• **Exercise brief**: Exact repetition of every entry is required.

#####

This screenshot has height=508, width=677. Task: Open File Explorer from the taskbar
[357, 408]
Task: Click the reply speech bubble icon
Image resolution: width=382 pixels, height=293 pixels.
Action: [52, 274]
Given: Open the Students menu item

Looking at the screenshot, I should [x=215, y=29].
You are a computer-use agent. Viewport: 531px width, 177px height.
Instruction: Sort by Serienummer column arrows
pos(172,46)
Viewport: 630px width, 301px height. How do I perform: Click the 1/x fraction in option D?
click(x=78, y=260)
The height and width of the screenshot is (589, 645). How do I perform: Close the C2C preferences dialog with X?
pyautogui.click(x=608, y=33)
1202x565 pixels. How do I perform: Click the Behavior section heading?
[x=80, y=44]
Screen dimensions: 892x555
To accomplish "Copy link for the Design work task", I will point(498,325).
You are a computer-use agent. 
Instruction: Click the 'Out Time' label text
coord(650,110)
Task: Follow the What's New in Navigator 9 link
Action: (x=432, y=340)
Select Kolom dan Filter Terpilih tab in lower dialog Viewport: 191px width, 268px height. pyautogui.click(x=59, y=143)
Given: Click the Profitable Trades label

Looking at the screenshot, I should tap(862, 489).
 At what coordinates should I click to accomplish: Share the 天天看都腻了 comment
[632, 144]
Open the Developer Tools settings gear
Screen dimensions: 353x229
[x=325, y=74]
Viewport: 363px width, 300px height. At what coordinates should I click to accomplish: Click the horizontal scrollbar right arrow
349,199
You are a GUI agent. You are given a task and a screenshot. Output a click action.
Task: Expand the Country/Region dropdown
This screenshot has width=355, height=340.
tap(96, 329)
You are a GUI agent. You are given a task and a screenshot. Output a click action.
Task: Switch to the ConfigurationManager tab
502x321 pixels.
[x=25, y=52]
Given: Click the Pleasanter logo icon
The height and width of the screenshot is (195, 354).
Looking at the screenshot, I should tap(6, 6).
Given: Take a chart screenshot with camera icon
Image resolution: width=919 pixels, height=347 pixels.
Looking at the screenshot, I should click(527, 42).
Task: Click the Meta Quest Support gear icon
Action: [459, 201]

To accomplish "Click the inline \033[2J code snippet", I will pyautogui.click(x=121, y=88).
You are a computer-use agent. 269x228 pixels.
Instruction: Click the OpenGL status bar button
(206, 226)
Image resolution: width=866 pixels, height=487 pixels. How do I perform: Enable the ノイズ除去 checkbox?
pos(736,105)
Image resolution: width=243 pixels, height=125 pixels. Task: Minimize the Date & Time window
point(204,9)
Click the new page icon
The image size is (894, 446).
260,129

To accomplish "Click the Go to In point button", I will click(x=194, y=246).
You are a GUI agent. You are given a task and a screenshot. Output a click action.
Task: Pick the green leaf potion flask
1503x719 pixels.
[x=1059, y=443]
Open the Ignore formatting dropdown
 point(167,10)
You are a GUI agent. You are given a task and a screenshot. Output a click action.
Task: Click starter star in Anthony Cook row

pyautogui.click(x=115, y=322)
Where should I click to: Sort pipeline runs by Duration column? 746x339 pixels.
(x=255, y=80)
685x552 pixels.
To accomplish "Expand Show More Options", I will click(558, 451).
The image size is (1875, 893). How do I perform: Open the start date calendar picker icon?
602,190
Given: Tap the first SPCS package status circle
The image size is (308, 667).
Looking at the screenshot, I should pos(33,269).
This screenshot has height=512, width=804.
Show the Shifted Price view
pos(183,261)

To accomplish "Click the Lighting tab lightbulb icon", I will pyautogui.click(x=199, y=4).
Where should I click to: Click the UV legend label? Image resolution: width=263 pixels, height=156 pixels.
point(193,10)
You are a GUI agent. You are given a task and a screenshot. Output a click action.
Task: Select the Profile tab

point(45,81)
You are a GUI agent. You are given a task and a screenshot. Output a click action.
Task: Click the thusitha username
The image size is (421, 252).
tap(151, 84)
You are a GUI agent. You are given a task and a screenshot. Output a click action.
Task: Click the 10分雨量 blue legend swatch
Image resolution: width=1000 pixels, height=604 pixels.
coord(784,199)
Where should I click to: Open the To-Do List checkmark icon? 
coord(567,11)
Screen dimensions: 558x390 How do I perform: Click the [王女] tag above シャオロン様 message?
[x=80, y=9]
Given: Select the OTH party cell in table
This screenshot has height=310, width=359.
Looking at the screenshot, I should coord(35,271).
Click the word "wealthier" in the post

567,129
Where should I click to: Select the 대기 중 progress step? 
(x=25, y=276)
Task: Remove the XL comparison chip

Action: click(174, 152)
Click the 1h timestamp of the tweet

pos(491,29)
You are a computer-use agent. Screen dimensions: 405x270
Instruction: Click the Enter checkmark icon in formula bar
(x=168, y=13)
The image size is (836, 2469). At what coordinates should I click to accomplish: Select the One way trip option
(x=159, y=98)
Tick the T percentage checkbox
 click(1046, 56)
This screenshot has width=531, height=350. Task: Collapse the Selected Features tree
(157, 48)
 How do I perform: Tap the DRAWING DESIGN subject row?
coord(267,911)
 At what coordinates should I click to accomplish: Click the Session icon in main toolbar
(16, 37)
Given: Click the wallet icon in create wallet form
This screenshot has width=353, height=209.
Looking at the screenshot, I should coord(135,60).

#####

• **Solution to this exercise**:
This screenshot has height=508, width=677. Task: Open File Explorer from the taskbar
[357, 408]
Task: Click the reply speech bubble icon
Image resolution: width=382 pixels, height=293 pixels.
Action: [52, 274]
Given: Open the Students menu item

Looking at the screenshot, I should [x=215, y=29].
You are a computer-use agent. Viewport: 531px width, 177px height.
Instruction: Sort by Serienummer column arrows
pos(172,46)
Viewport: 630px width, 301px height. How do I perform: Click the 1/x fraction in option D?
click(x=78, y=260)
The height and width of the screenshot is (589, 645). How do I perform: Close the C2C preferences dialog with X?
pyautogui.click(x=608, y=33)
1202x565 pixels. How do I perform: Click the Behavior section heading?
[x=80, y=44]
Screen dimensions: 892x555
To accomplish "Copy link for the Design work task", I will point(498,325).
You are a computer-use agent. 
Instruction: Click the 'Out Time' label text
coord(650,110)
Task: Follow the What's New in Navigator 9 link
Action: (x=432, y=340)
Select Kolom dan Filter Terpilih tab in lower dialog Viewport: 191px width, 268px height. pyautogui.click(x=59, y=143)
Given: Click the Profitable Trades label

Looking at the screenshot, I should tap(862, 489).
 At what coordinates should I click to accomplish: Share the 天天看都腻了 comment
[632, 144]
Open the Developer Tools settings gear
Screen dimensions: 353x229
[x=325, y=74]
Viewport: 363px width, 300px height. At what coordinates should I click to accomplish: Click the horizontal scrollbar right arrow
349,199
You are a GUI agent. You are given a task and a screenshot. Output a click action.
Task: Expand the Country/Region dropdown
This screenshot has width=355, height=340.
tap(96, 329)
You are a GUI agent. You are given a task and a screenshot. Output a click action.
Task: Switch to the ConfigurationManager tab
502x321 pixels.
[x=25, y=52]
Given: Click the Pleasanter logo icon
The height and width of the screenshot is (195, 354).
Looking at the screenshot, I should tap(6, 6).
Given: Take a chart screenshot with camera icon
Image resolution: width=919 pixels, height=347 pixels.
Looking at the screenshot, I should click(527, 42).
Task: Click the Meta Quest Support gear icon
Action: [459, 201]

To accomplish "Click the inline \033[2J code snippet", I will pyautogui.click(x=121, y=88).
You are a computer-use agent. 269x228 pixels.
Instruction: Click the OpenGL status bar button
(206, 226)
Image resolution: width=866 pixels, height=487 pixels. How do I perform: Enable the ノイズ除去 checkbox?
pos(736,105)
Image resolution: width=243 pixels, height=125 pixels. Task: Minimize the Date & Time window
point(204,9)
Click the new page icon
The image size is (894, 446).
260,129

To accomplish "Click the Go to In point button", I will click(x=194, y=246).
You are a GUI agent. You are given a task and a screenshot. Output a click action.
Task: Pick the green leaf potion flask
1503x719 pixels.
[x=1059, y=443]
Open the Ignore formatting dropdown
 point(167,10)
You are a GUI agent. You are given a task and a screenshot. Output a click action.
Task: Click starter star in Anthony Cook row

pyautogui.click(x=115, y=322)
Where should I click to: Sort pipeline runs by Duration column? 746x339 pixels.
(x=255, y=80)
685x552 pixels.
To accomplish "Expand Show More Options", I will click(558, 451).
The image size is (1875, 893). How do I perform: Open the start date calendar picker icon?
602,190
Given: Tap the first SPCS package status circle
The image size is (308, 667).
Looking at the screenshot, I should pos(33,269).
This screenshot has height=512, width=804.
Show the Shifted Price view
pos(183,261)

To accomplish "Click the Lighting tab lightbulb icon", I will pyautogui.click(x=199, y=4).
Where should I click to: Click the UV legend label? Image resolution: width=263 pixels, height=156 pixels.
point(193,10)
You are a GUI agent. You are given a task and a screenshot. Output a click action.
Task: Select the Profile tab

point(45,81)
You are a GUI agent. You are given a task and a screenshot. Output a click action.
Task: Click the thusitha username
The image size is (421, 252).
tap(151, 84)
You are a GUI agent. You are given a task and a screenshot. Output a click action.
Task: Click the 10分雨量 blue legend swatch
Image resolution: width=1000 pixels, height=604 pixels.
coord(784,199)
Where should I click to: Open the To-Do List checkmark icon? 
coord(567,11)
Screen dimensions: 558x390 How do I perform: Click the [王女] tag above シャオロン様 message?
[x=80, y=9]
Given: Select the OTH party cell in table
This screenshot has height=310, width=359.
Looking at the screenshot, I should coord(35,271).
Click the word "wealthier" in the post

567,129
Where should I click to: Select the 대기 중 progress step? 
(x=25, y=276)
Task: Remove the XL comparison chip

Action: click(174, 152)
Click the 1h timestamp of the tweet

pos(491,29)
You are a computer-use agent. Screen dimensions: 405x270
Instruction: Click the Enter checkmark icon in formula bar
(x=168, y=13)
The image size is (836, 2469). At what coordinates should I click to accomplish: Select the One way trip option
(x=159, y=98)
Tick the T percentage checkbox
 click(1046, 56)
This screenshot has width=531, height=350. Task: Collapse the Selected Features tree
(157, 48)
 How do I perform: Tap the DRAWING DESIGN subject row?
coord(267,911)
 At what coordinates should I click to accomplish: Click the Session icon in main toolbar
(16, 37)
Given: Click the wallet icon in create wallet form
This screenshot has width=353, height=209.
Looking at the screenshot, I should coord(135,60).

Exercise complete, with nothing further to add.